▶ [PROVIDED MATERIAL]
───
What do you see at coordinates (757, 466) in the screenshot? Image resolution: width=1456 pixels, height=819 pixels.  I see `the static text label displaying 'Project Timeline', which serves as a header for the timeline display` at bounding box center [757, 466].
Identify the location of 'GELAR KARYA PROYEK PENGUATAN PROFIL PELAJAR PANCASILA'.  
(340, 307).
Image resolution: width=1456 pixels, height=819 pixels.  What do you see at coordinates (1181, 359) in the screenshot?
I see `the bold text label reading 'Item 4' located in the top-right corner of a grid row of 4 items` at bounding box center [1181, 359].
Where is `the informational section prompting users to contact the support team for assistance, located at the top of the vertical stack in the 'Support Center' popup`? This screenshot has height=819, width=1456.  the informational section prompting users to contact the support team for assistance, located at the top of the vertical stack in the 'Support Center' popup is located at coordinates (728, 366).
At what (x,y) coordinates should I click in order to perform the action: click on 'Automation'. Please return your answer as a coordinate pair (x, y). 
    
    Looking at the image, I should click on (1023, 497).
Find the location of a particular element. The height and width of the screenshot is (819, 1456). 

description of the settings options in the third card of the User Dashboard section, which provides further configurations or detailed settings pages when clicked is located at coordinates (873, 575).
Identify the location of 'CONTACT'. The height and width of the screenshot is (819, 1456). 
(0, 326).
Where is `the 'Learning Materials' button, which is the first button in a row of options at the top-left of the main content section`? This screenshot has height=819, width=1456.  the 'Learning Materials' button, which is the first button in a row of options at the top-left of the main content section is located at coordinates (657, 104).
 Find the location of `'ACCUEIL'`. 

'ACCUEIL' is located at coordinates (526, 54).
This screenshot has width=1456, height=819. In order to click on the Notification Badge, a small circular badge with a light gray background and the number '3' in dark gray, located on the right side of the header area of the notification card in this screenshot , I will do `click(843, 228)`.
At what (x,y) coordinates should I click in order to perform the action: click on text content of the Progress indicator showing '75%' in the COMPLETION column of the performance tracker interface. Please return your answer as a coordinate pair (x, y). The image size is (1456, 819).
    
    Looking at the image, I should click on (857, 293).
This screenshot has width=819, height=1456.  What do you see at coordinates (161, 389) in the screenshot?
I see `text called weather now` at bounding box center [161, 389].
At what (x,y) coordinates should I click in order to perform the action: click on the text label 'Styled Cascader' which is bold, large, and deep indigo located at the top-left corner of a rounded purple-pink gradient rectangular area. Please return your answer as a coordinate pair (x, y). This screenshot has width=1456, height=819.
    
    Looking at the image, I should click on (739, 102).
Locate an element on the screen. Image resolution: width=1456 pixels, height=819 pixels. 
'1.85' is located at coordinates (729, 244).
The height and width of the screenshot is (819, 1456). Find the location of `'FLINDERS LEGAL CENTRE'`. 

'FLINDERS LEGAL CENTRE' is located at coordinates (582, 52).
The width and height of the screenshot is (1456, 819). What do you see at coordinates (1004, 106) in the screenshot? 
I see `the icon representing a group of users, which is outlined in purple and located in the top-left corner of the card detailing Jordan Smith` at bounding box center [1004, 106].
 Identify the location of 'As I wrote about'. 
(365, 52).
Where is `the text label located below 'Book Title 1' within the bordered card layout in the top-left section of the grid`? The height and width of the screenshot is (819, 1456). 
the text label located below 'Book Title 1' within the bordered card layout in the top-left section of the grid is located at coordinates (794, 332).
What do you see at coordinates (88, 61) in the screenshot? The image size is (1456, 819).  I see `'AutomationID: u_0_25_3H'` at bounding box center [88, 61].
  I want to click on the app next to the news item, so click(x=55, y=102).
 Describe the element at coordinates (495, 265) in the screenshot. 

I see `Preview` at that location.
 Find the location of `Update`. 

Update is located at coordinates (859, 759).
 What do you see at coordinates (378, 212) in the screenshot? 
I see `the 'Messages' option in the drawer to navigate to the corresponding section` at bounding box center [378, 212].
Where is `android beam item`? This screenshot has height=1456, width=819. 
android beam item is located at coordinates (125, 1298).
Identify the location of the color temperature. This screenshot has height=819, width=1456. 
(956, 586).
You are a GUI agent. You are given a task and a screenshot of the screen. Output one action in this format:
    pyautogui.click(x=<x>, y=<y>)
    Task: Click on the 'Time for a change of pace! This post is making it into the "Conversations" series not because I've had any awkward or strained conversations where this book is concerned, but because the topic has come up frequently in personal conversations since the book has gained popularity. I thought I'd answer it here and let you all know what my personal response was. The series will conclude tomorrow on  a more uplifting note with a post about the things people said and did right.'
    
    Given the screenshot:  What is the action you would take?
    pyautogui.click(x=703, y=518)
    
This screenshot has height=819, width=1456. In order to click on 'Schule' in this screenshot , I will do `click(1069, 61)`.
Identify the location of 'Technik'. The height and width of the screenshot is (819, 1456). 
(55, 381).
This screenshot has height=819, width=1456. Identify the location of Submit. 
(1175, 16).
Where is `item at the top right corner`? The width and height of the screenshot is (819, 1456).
───
▶ [TO BE DONE]
Copy the items above word for word, starting at the line that contains "coordinates (657, 104)." and ending after the line that contains "coordinates (526, 54).".

▶ [RESULT]
Where is `the 'Learning Materials' button, which is the first button in a row of options at the top-left of the main content section`? This screenshot has height=819, width=1456.  the 'Learning Materials' button, which is the first button in a row of options at the top-left of the main content section is located at coordinates (657, 104).
 Find the location of `'ACCUEIL'`. 

'ACCUEIL' is located at coordinates (526, 54).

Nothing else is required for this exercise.